In this paper we propose a general method for event detection on social media. Two main steps of our method are generalizing social media text into word embeddings, and detecting multi-dimension events from time series. The detected events represent something unusual and affect semantic aspects of social media discussions, over a finite period. Compared to previous works on social media event detection, our method makes very few assumptions. We only assume that the event will be affecting a finite number of dimensions and, when affected, these dimensions behave differently from their usual, normal behavior. We propose two versions of the algorithm, a retrospective version and an incremental version. We evaluate proposed methods first on a synthetic dataset, then in two real-world computational tasks. With the synthetic dataset, we show that the incremental version can achieve almost the same performance as the retrospective version. In the first real-world task, we test detected events from social media discussions against three news categories, exhaustively collected over a testing period, and find that when the news is quite different from the base social media discussion, it can be better captured based on the detected events. We also found that the incremental version of the algorithm performs comparatively with the retrospective version. In the second real-world computational task of stock market movement detection, we show that representing social media as detected events has a clear advantage over other kinds of representation, in terms of improvement in prediction accuracy.

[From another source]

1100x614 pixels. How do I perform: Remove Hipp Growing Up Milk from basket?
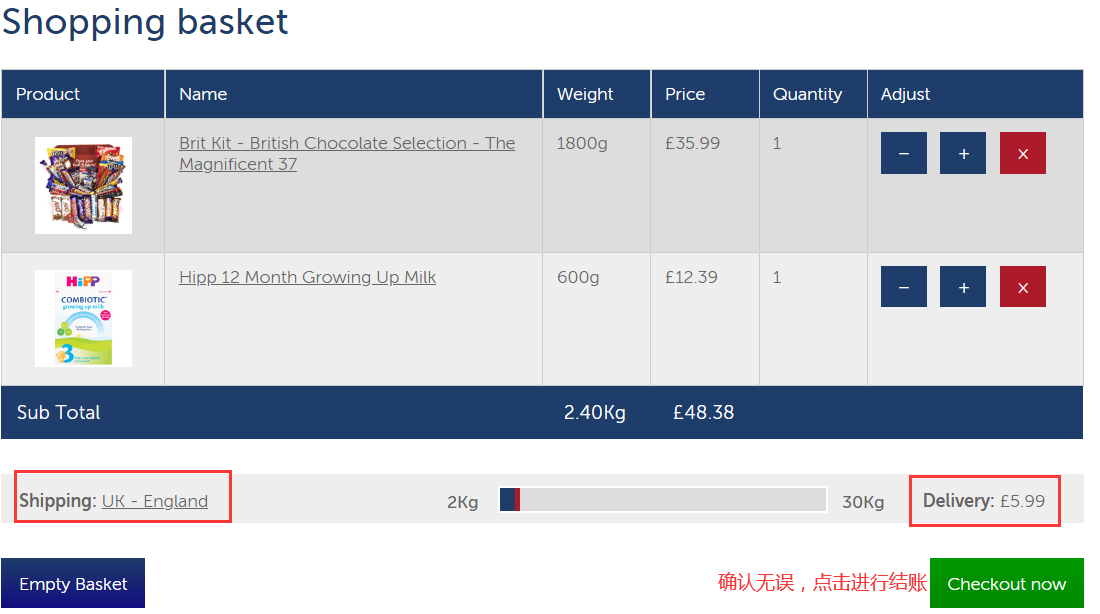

Despite some positive results from the indirect evaluation, we consider that our method has some drawbacks. For example, our method demands a test of normality, and requires a large portion of base data, which may not be always available. Furthermore, if it is a long period event, event-related semantics would become the norm and thus there would be a problem detecting the event with our method. Nevertheless, our method has its merits. It can be easily implemented and applied to more specific datasets. One can, for example, pre-select a discussion dataset about finance or entertainment, and apply our method to detect events of certain types. We can also make an event-based representation of social media that is much more efficient than heavy representations such as bag-of-words and word embedding, as we demonstrated in the second application scenario. In the future, we plan to further develop the method to consider multimodal data, such as images and audio.